Exercise details:
Every entry must reappear in your answer exactly as written, though its pictures must not.

The input:
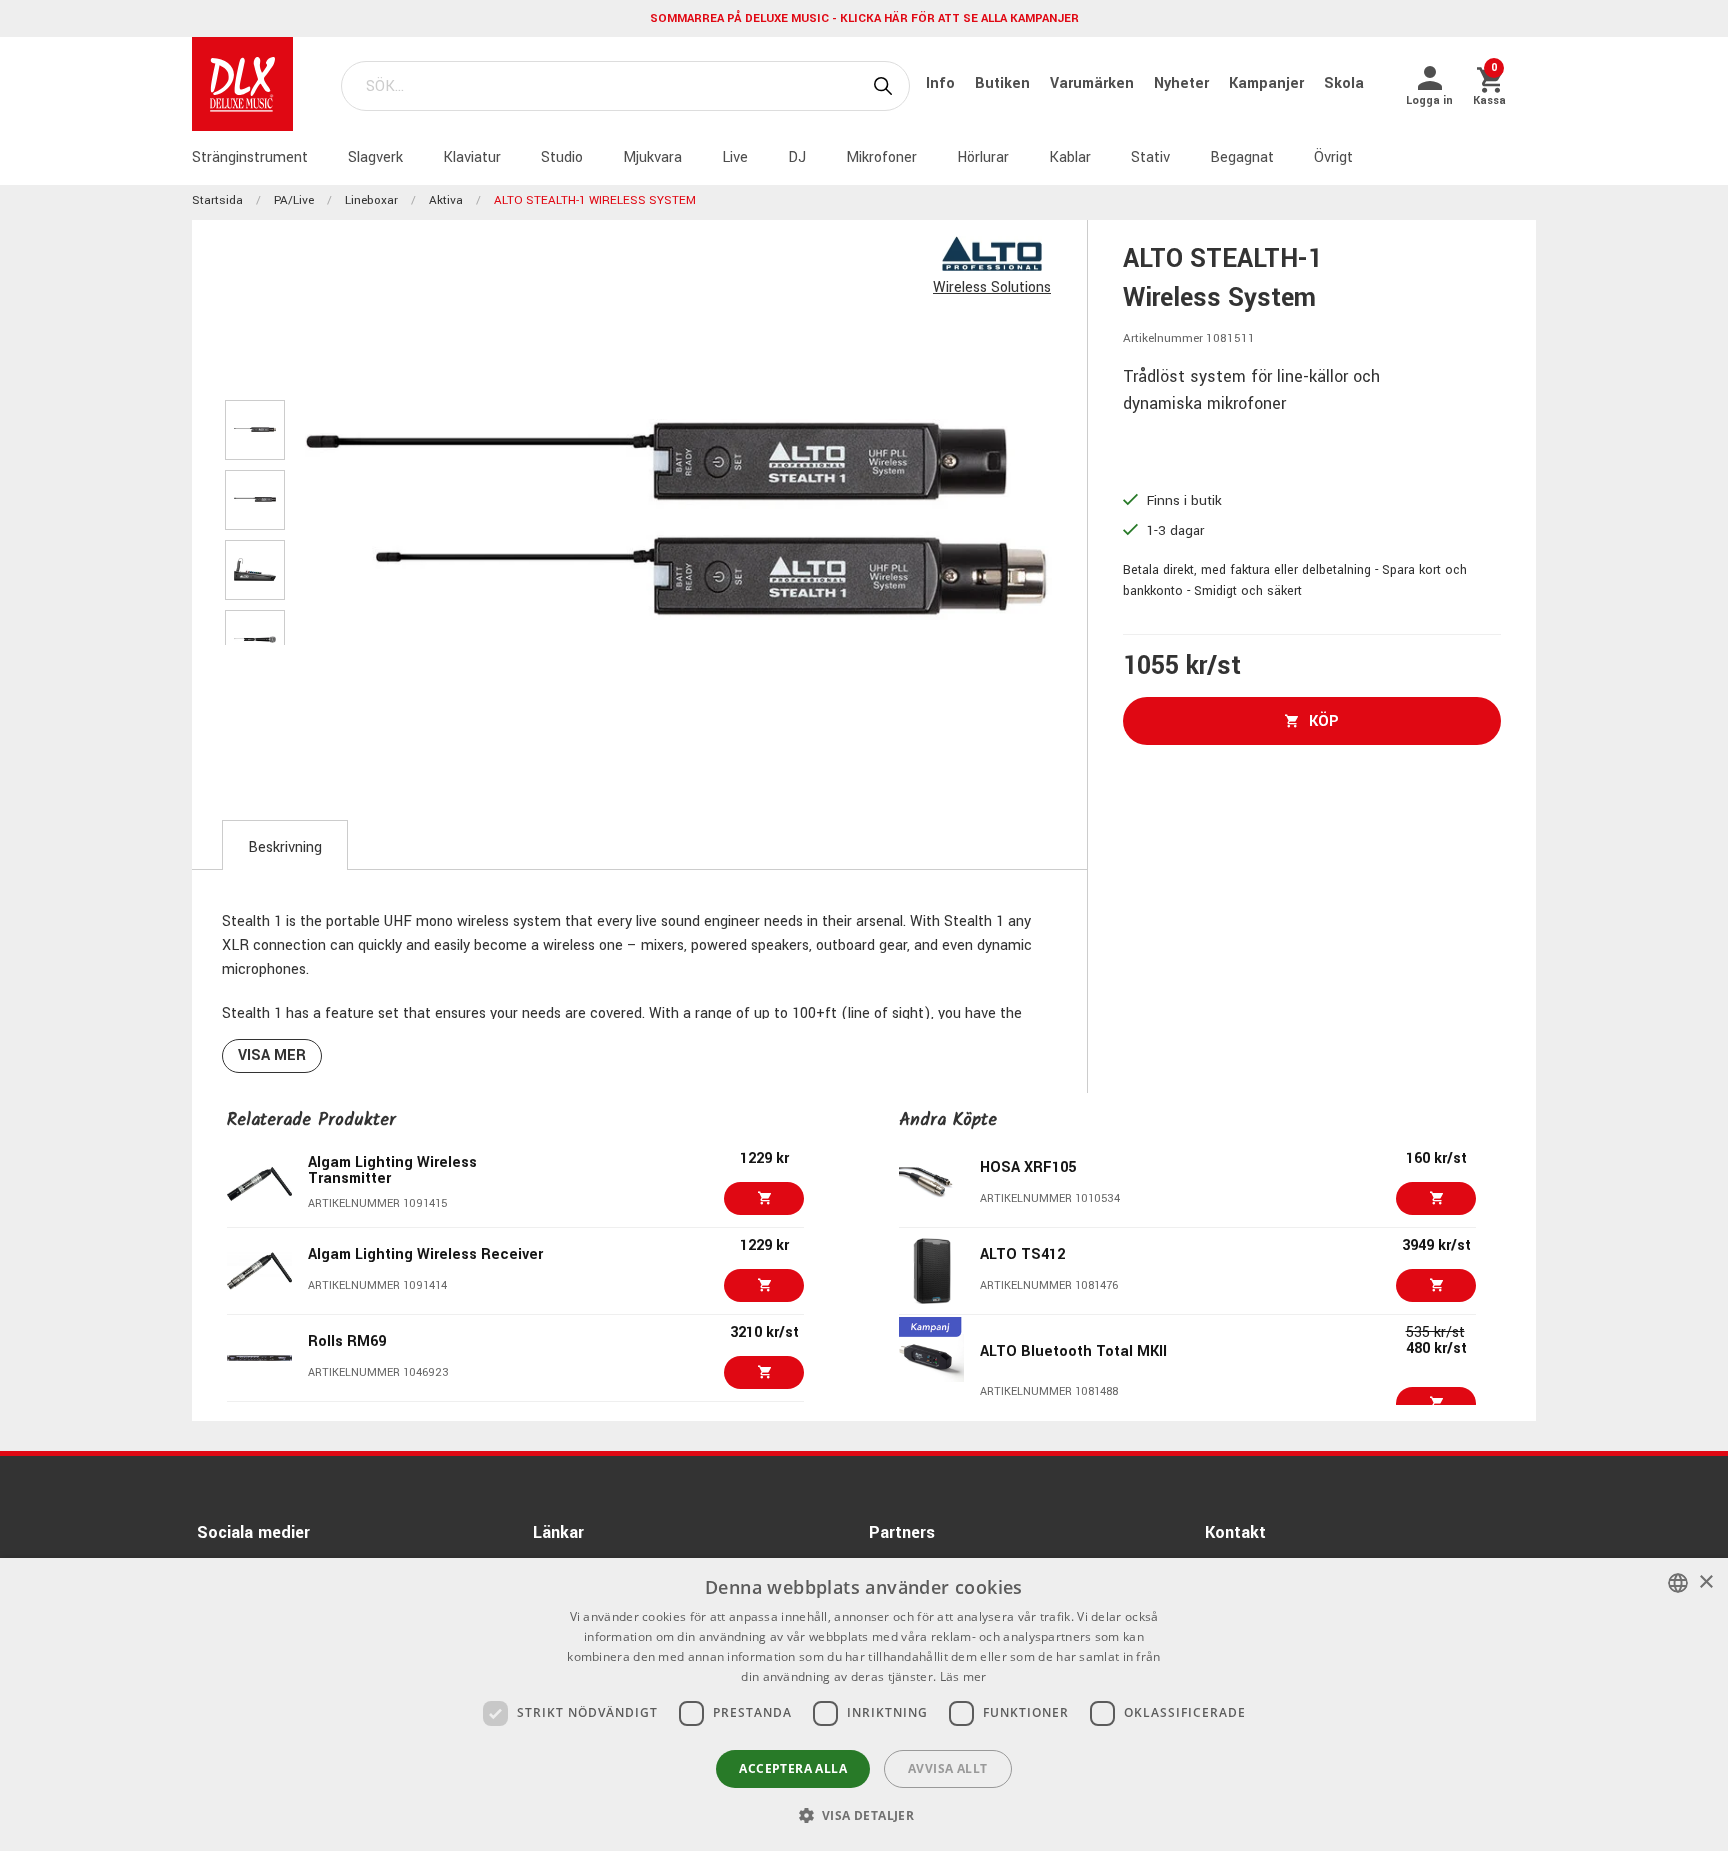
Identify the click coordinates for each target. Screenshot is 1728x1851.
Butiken (1004, 83)
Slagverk (375, 157)
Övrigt (1333, 157)
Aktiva (446, 200)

Your solution:
Identify the click coordinates for each target. Screenshot is 1728x1851.
Butiken (1004, 83)
Slagverk (375, 157)
Övrigt (1333, 157)
Aktiva (446, 200)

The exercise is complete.